North from the village, the line crosses Afon Croesor on a low slate-built bridge then continues along the bottom of Cwm Croesor. The valley floor here is nearly level and the line travels almost straight to the north east. Apart from a shallow cutting near Croesor Uchaf farm, this section of the tramway has no significant engineering features. This section terminates at Blaen y Cwm. Here the tramway crosses Afon Croesor once more, again on a low slate bridge. Immediately on the left is Blaen y Cwm power station, a very early hydro-electric turbine, used to provide power to Croesor Quarry 600 ft above. This is also the foot of the Blaen y Cwm incline which rises 300 ft up the end wall of the valley.

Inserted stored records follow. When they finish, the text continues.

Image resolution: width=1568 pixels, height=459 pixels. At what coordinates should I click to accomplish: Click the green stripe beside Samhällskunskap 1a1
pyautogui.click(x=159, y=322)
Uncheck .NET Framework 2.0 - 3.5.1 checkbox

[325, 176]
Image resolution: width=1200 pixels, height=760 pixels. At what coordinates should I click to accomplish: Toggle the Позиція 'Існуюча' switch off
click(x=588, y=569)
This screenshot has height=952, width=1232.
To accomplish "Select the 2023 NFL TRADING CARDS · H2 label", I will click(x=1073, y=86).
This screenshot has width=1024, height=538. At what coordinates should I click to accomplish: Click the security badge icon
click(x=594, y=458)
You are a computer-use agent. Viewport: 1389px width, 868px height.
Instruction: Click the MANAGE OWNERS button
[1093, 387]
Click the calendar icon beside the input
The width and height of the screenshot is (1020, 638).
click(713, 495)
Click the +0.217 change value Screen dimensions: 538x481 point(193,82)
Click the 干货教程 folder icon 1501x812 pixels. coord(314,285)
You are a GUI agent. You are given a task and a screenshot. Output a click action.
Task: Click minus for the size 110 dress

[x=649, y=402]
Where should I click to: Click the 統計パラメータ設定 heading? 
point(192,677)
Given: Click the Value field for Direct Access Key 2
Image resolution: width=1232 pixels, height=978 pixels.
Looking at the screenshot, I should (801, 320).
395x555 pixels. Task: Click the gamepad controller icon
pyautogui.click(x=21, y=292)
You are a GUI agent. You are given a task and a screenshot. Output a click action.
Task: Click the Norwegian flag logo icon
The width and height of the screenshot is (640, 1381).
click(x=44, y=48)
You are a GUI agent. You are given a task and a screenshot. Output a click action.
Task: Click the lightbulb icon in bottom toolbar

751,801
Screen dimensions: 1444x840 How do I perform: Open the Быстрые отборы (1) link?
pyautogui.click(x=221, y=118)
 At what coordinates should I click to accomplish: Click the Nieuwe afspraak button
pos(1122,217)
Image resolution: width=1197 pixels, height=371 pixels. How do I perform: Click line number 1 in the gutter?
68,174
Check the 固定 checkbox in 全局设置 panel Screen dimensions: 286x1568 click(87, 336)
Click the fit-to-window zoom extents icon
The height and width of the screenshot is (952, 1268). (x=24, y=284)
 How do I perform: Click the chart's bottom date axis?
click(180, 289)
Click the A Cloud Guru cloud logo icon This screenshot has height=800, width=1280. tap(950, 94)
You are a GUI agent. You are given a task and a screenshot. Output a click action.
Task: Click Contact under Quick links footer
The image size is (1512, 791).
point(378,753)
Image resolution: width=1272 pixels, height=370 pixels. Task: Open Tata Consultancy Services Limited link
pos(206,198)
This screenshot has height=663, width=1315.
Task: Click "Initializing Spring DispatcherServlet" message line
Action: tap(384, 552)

=== North of Blaen y Cwm ===

From the top of the Blaen y Cwm incline the line turns sharply eastward and takes on a different character. It runs across the end of the valley, on well-built embankments and through cuttings, following the contours. About 1/2 mi from the head of the incline it crosses a tributary of the Afon Croesor on a high bridge; the bridge was restored in the 1990s. Shortly afterwards the line curves to the north and reaches its upper terminus under the cliffs of Bwlch y Rhosydd. Here two extremely long inclines rise, one north to reach the Rhosydd Tramway and one east to reach Croesor Quarry.

=== Branches ===
A large number of branches from the tramway served the quarries of Cwm Croesor. The first of these branched off at the foot of the Lower Parc incline and served the Parc Slate Quarry, a significant source of traffic for the tramway. The branch ran along the east bank of the Afon Maesgwym and rose by a substantial incline to the quarry. The next branch was just south of Croesor village and served the separate Parc Slate and Slab Quarry. This branch curved away on the eastern side of the tramway and reached the quarry by a short incline.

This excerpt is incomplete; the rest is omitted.